WORK REQUIRED:
An exact copy is needed of the lines from the line holding "Screen dimensions: 1028x647" through the final line of the listing below, both included.

INFORMATION SHOWN:
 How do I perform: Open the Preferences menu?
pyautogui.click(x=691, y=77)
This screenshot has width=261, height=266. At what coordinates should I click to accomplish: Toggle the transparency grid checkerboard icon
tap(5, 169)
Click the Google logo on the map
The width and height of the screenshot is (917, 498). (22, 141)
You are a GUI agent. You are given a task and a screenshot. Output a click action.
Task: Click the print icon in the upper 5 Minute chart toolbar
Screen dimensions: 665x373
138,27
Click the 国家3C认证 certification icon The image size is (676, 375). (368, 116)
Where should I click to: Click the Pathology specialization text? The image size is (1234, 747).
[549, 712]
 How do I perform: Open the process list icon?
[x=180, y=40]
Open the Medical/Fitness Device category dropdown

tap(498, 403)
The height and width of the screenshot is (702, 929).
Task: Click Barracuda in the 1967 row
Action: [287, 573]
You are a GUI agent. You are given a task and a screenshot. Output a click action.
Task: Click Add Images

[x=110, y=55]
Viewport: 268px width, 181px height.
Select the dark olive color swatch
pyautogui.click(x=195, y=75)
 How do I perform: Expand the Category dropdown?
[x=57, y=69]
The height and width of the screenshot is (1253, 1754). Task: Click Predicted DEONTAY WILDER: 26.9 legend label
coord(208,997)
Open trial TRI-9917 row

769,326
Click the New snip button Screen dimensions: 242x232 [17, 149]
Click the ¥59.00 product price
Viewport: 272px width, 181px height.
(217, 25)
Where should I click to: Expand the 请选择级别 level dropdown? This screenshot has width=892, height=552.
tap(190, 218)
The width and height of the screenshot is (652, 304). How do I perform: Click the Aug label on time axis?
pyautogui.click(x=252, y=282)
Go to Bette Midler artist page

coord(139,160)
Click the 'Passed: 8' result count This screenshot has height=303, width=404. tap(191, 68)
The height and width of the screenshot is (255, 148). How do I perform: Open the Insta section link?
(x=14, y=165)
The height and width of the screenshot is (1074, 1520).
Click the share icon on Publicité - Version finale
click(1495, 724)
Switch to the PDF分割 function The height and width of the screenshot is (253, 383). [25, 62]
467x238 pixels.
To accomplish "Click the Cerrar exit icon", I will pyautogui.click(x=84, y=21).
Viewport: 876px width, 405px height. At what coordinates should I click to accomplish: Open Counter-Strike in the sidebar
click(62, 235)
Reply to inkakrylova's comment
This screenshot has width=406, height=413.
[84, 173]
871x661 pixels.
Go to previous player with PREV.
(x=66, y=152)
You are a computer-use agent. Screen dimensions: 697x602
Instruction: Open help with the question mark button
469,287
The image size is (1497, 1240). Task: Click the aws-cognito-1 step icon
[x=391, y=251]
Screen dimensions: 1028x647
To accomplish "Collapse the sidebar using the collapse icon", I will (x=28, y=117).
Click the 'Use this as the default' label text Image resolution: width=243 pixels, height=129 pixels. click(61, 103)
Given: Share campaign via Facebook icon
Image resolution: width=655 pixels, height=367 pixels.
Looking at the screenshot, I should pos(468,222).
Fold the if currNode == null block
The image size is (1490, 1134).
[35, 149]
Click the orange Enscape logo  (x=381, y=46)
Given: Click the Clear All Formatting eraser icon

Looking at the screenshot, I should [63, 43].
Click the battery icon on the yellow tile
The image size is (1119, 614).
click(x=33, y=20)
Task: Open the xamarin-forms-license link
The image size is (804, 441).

COMPLETED TASK:
Screen dimensions: 1028x647
To accomplish "Collapse the sidebar using the collapse icon", I will (x=28, y=117).
Click the 'Use this as the default' label text Image resolution: width=243 pixels, height=129 pixels. click(61, 103)
Given: Share campaign via Facebook icon
Image resolution: width=655 pixels, height=367 pixels.
Looking at the screenshot, I should pos(468,222).
Fold the if currNode == null block
The image size is (1490, 1134).
[35, 149]
Click the orange Enscape logo  (x=381, y=46)
Given: Click the Clear All Formatting eraser icon

Looking at the screenshot, I should [63, 43].
Click the battery icon on the yellow tile
The image size is (1119, 614).
click(x=33, y=20)
Task: Open the xamarin-forms-license link
The image size is (804, 441).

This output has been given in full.